Diante de todo o exposto, dou provimento à apelação para julgar procedente o pedido e condenar o réu a conceder à parte autora o benefício de aposentadoria por tempo de contribuição, a partir do requerimento administrativo (D.E.R. 26.08.2019), tudo na forma acima explicitada.
Determino que, independentemente do trânsito em julgado, comunique-se ao INSS (Gerência Executiva / Unidade Administrativa) a fim de serem adotadas as providências cabíveis para que seja implantado o benefício da parte autora, MARIA CLAUDIA SOUTO LEITE, de APOSENTADORIA POR TEMPO DE CONTRIBUIÇÃO, com D.I.B. em 26.08.2019 e R.M.I. a ser calculada pelo INSS, nos termos da presente decisão, tendo em vista os arts. 497 e seguintes do novo Código de Processo Civil (Lei nº 13.105/15).
É como voto.
| Autos: | APELAÇÃO CÍVEL - 5002154-09.2023.4.03.6133 |
| Requerente: | MARIA CLAUDIA SOUTO LEITE |
| Requerido: | INSTITUTO NACIONAL DO SEGURO SOCIAL - INSS |
Ementa: PREVIDENCIÁRIO. APELAÇÃO CÍVEL. APOSENTADORIA POR TEMPO DE CONTRIBUIÇÃO. AUXÍLIO POR INCAPACIDADE TEMPORÁRIA E APOSENTADORIA POR INCAPACIDADE PERMANENTE INTERCALADOS COM PERÍODOS CONTRIBUTIVOS. REQUISITOS PREENCHIDOS. BENEFÍCIO DEVIDO. RECURSO PROVIDO.
I. CASO EM EXAME
1. Apelação da parte autora em face da sentença que julgou improcedente o pedido de concessão do benefício de aposentadoria por tempo de contribuição.
II. QUESTÃO EM DISCUSSÃO
2. (i) Possibilidade de cômputo para fins de aposentadoria por tempo de contribuição de períodos nos quais o segurado permaneceu afastado com percepção dos benefícios de auxílio por incapacidade temporária e aposentadoria por incapacidade permanente. (ii) preenchimento dos requisitos para a obtenção da aposentadoria por tempo de contribuição.
III. RAZÕES DE DECIDIR
3. De acordo com decisões reiteradas desta 10ª Turma, o intervalo de tempo em que a requerente gozou de benefício por incapacidade, quando compreendido entre períodos contributivos deve ser reconhecido para efeito de carência. Observando o CNIS acostado aos autos, nota-se que a parte autora contribuiu nos períodos de 16.02.1987 a 18.08.1987 e 15.05.1989 a 30.03.1993, tendo se afastado com percepção de auxílio por incapacidade temporária a partir de 15.07.1998, convertido em aposentadoria por incapacidade permanente em 16.07.1998, com cessação em 18.10.2019. Por sua vez, o segurado efetuou recolhimento contributivos nos períodos de 01.03.2019 a 31.03.2019 e 01.08.2020 a 31.10.2020, bem como a partir de 18.07.2022, o que satisfaz a exigência de benefício de incapacidade intercalado por períodos contributivos.
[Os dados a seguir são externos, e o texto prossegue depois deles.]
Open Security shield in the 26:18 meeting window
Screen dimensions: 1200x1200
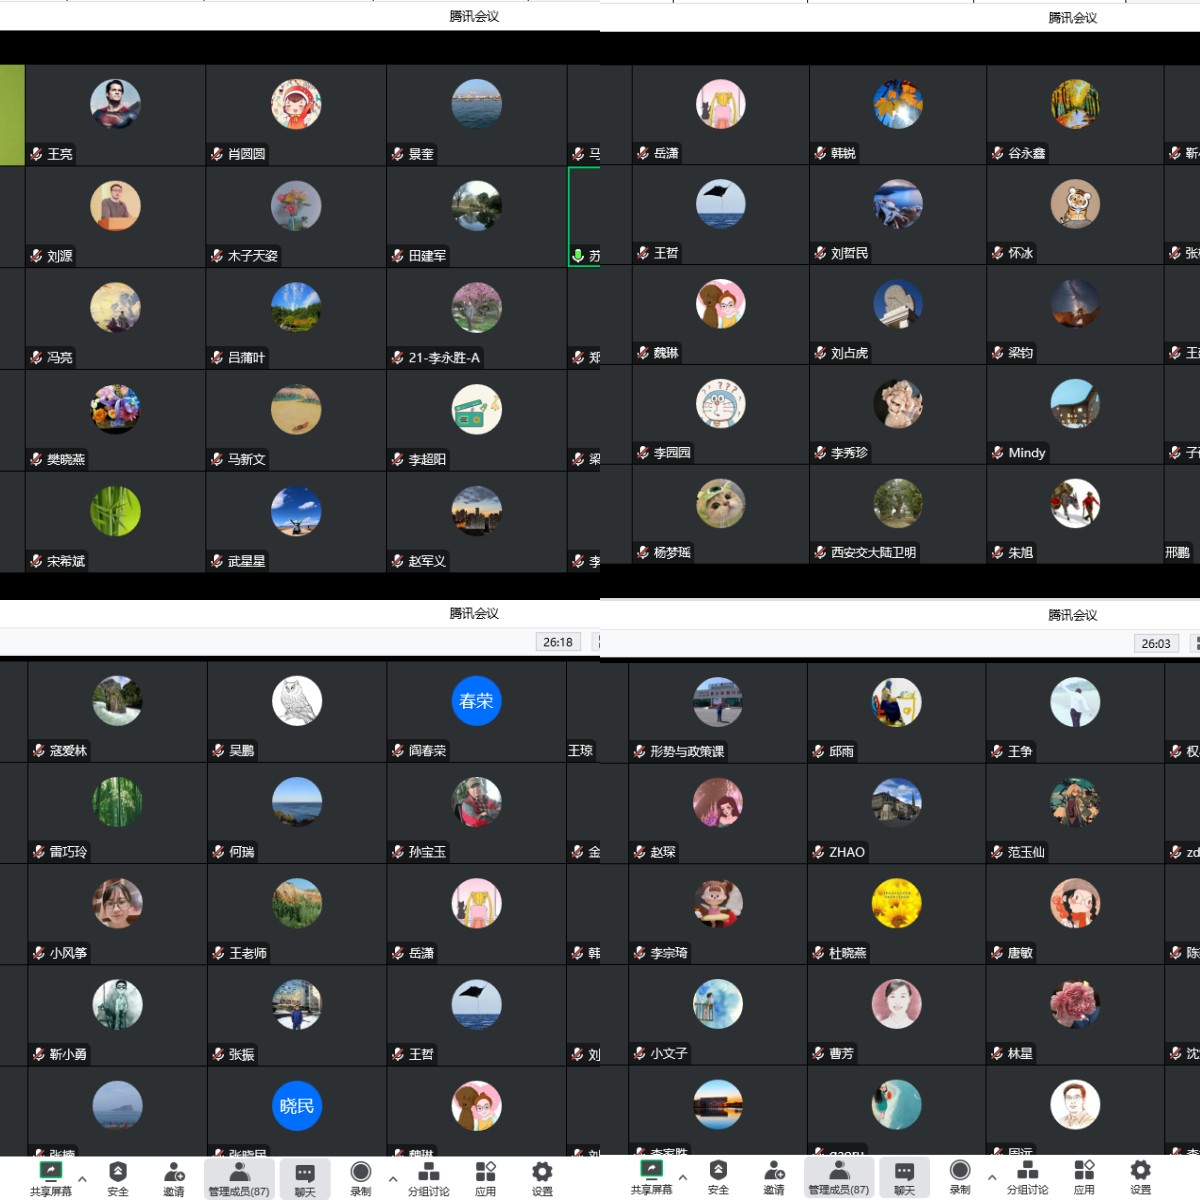tap(118, 1172)
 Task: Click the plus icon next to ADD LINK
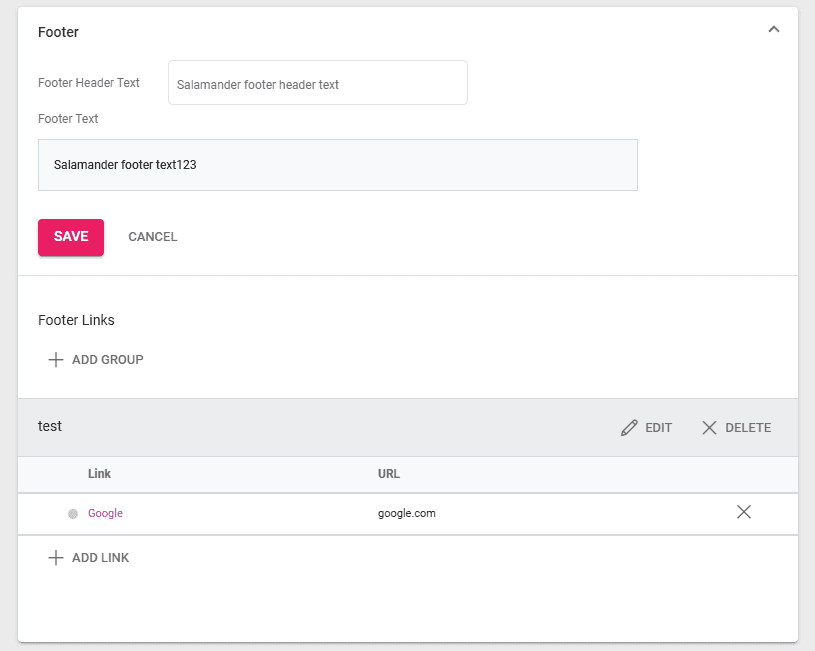(x=56, y=558)
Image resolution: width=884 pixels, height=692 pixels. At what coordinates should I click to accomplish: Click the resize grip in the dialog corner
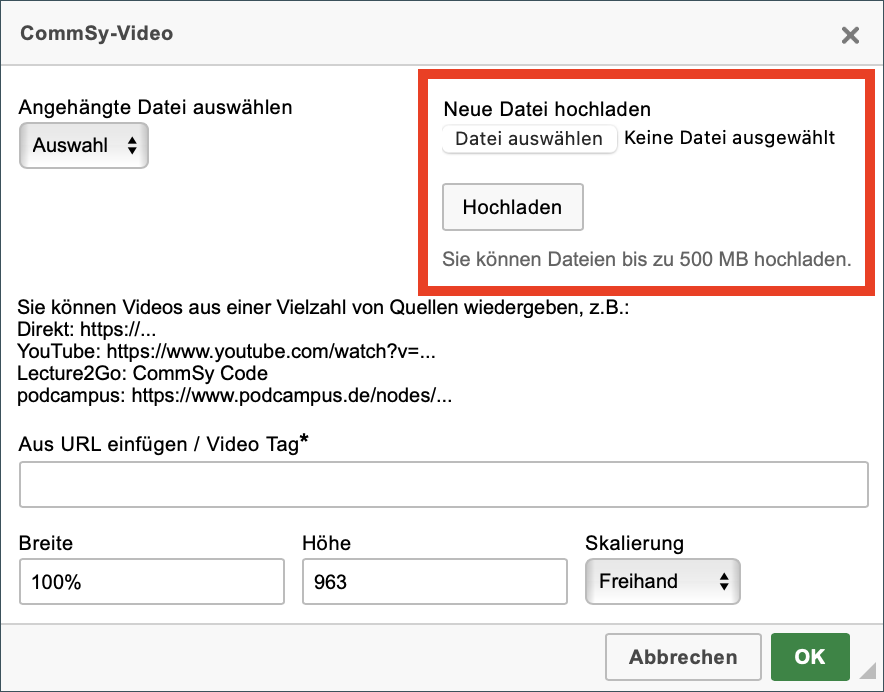868,671
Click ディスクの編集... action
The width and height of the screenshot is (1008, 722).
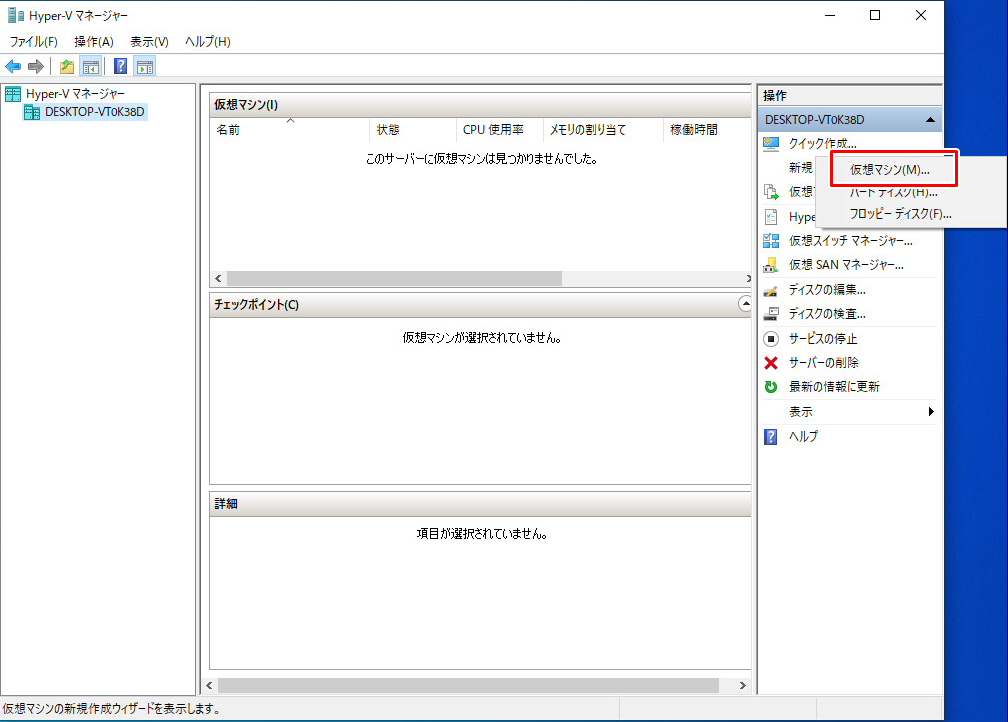pos(827,290)
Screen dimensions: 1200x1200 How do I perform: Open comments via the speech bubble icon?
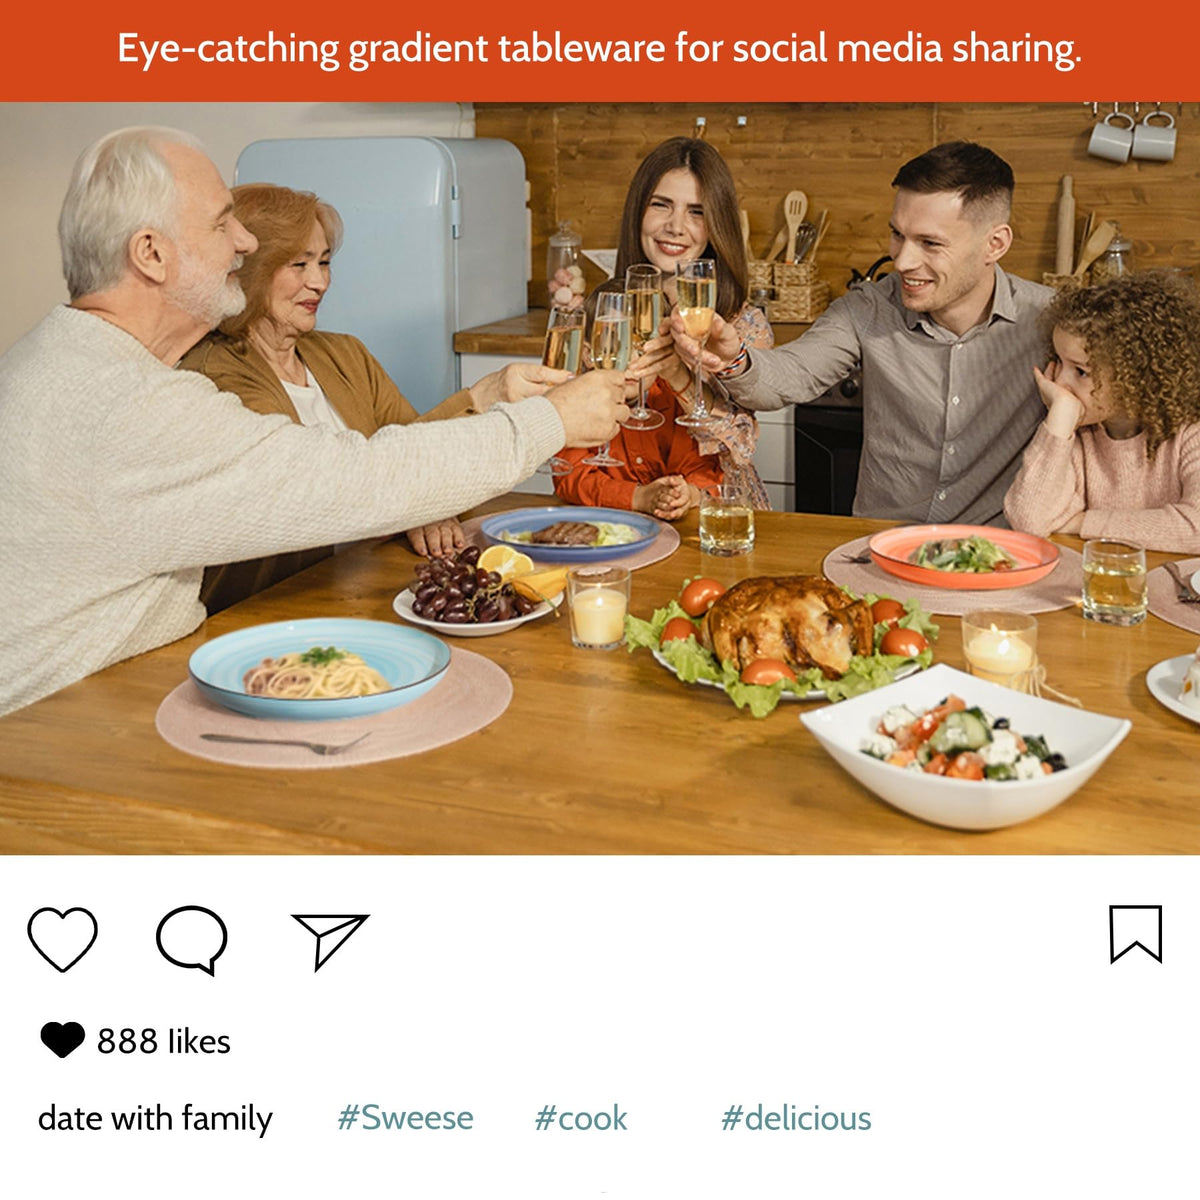[192, 939]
4. Somados todos os períodos comuns e especiais, estes devidamente convertidos, totaliza a parte autora 30 (trinta) anos, 02 (dois) meses e 17 (dezessete) dias de tempo de contribuição até a data do requerimento administrativo (D.E.R. 26.08.2019). O benefício é devido a partir da data do requerimento administrativo (D.E.R.).
IV. DISPOSITIVO
5. Apelação provida para reconhecer o direito da parte autora à aposentadoria por tempo de contribuição, a partir do requerimento administrativo (D.E.R. 26.08.2019), ante a comprovação de todos os requisitos legais.
_________
Dispositivos relevantes citados: CF/1988, art. 201, § 7º; Art. 25, II, da Lei nº 8.213/91.
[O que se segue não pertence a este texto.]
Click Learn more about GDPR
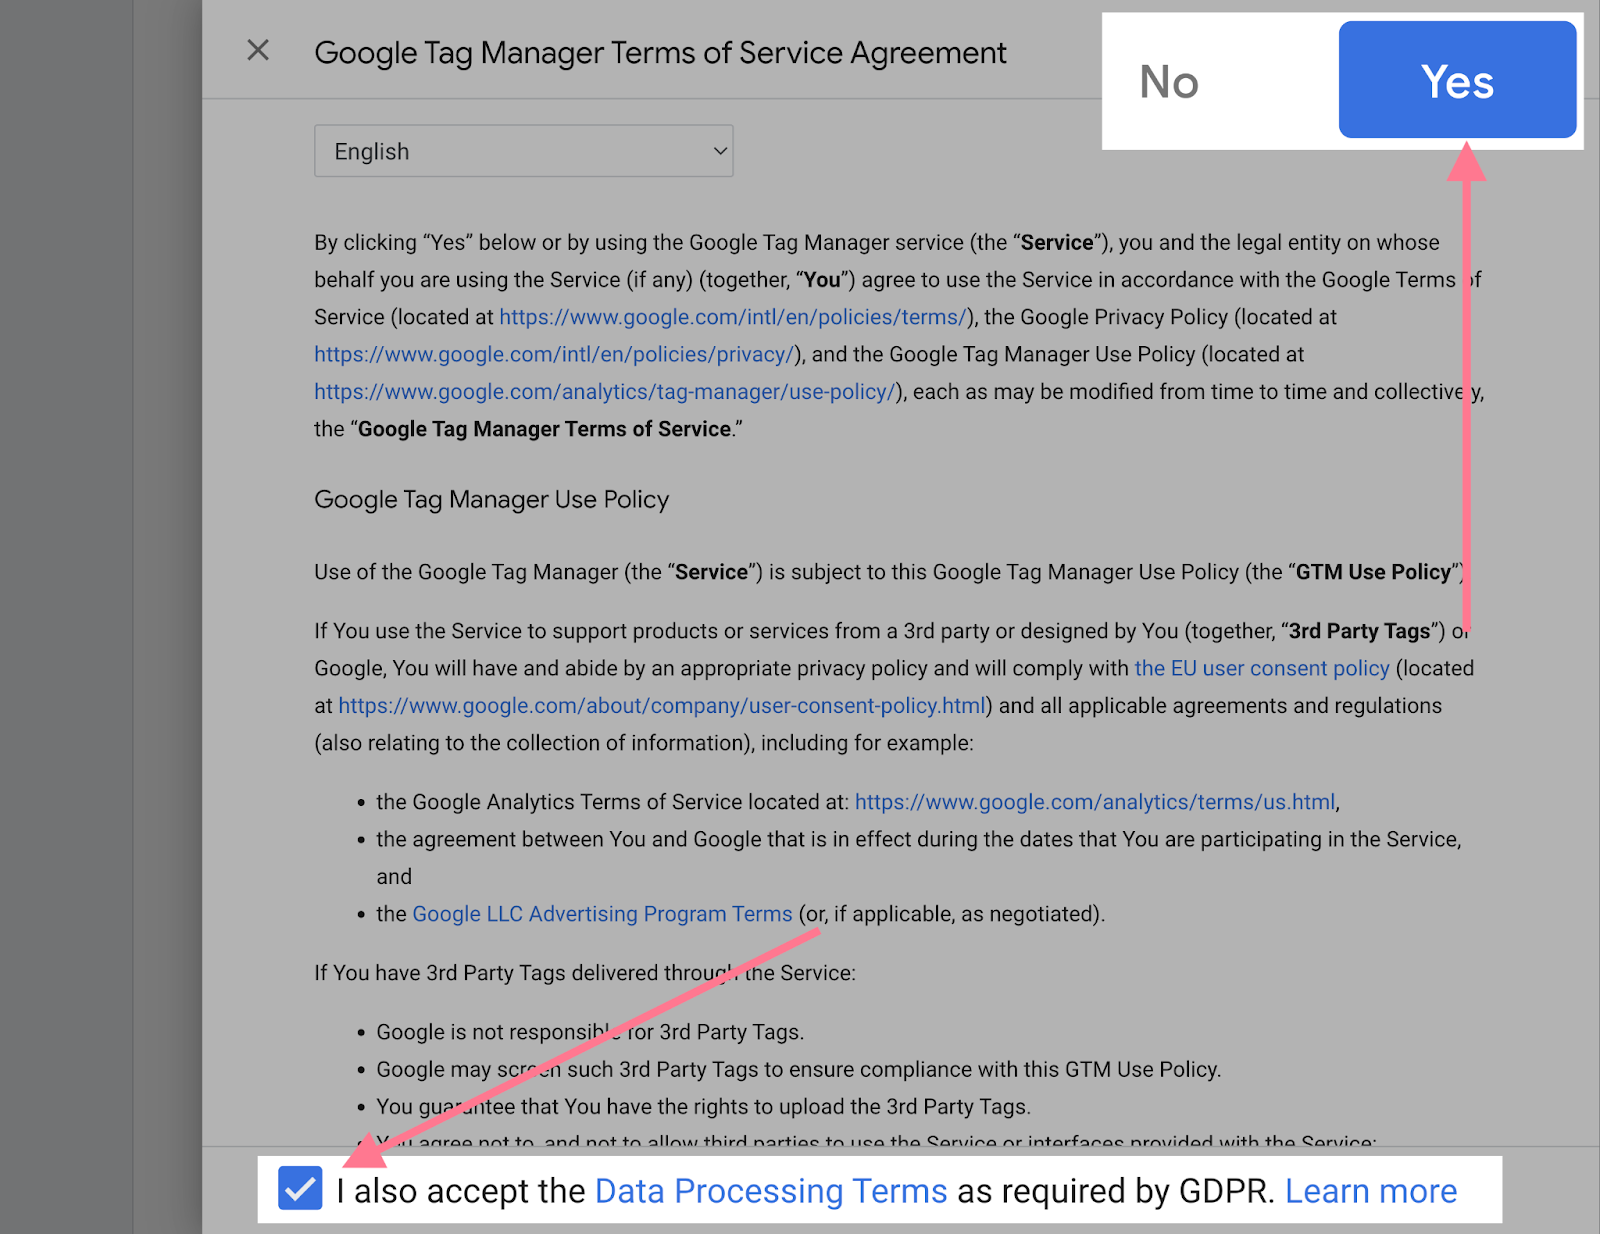The width and height of the screenshot is (1600, 1234). (x=1371, y=1190)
Jurisprudência relevante citada: STJ - AgRg no REsp: 1271928 RS 2011/0191760-1, Relator: Ministro Rogerio Schietti Cruz, Data de Julgamento: 16/10/2014, T6 - Sexta Turma, Data de Publicação: DJe 03/11/2014; STF, REPERCUSSÃO GERAL - MÉRITO, RELATOR MIN. AYRES BRITTO DJe-032 DIVULG 13.02.2012 PUBLIC 14-02-2012.